### Work to complete
Render the stretch from the line containing "The image size is (1920, 1080)." through the line containing "Action: (456, 77)" as a Markdown table with the columns No. and Line, numbering each line and skipping blank ones. Leave the pictures out of the table.

### Data extract
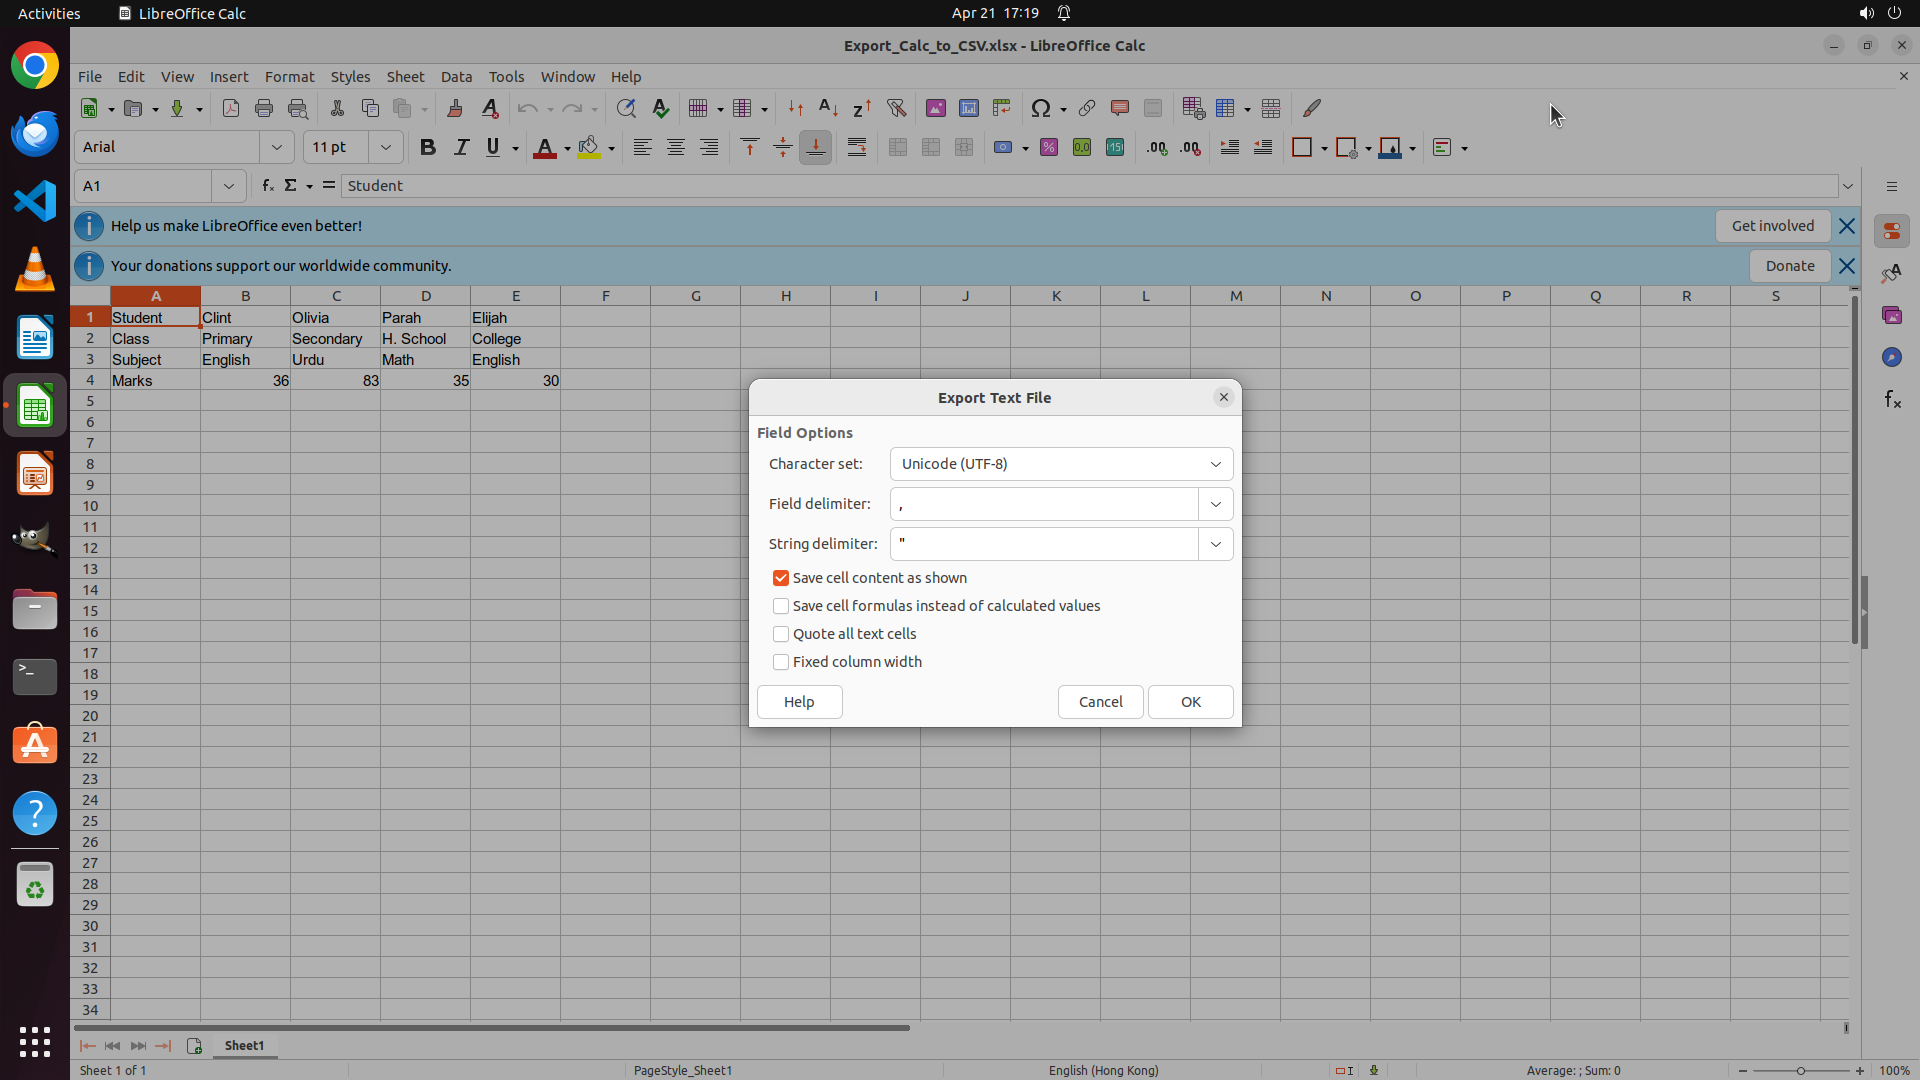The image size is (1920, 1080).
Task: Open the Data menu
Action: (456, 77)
--
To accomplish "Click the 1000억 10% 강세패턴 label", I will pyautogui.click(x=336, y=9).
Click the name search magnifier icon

### The completed task
| No. | Line |
|---|---|
| 1 | The image size is (1920, 1080). |
| 2 | Task: Open the Data menu |
| 3 | Action: (456, 77) |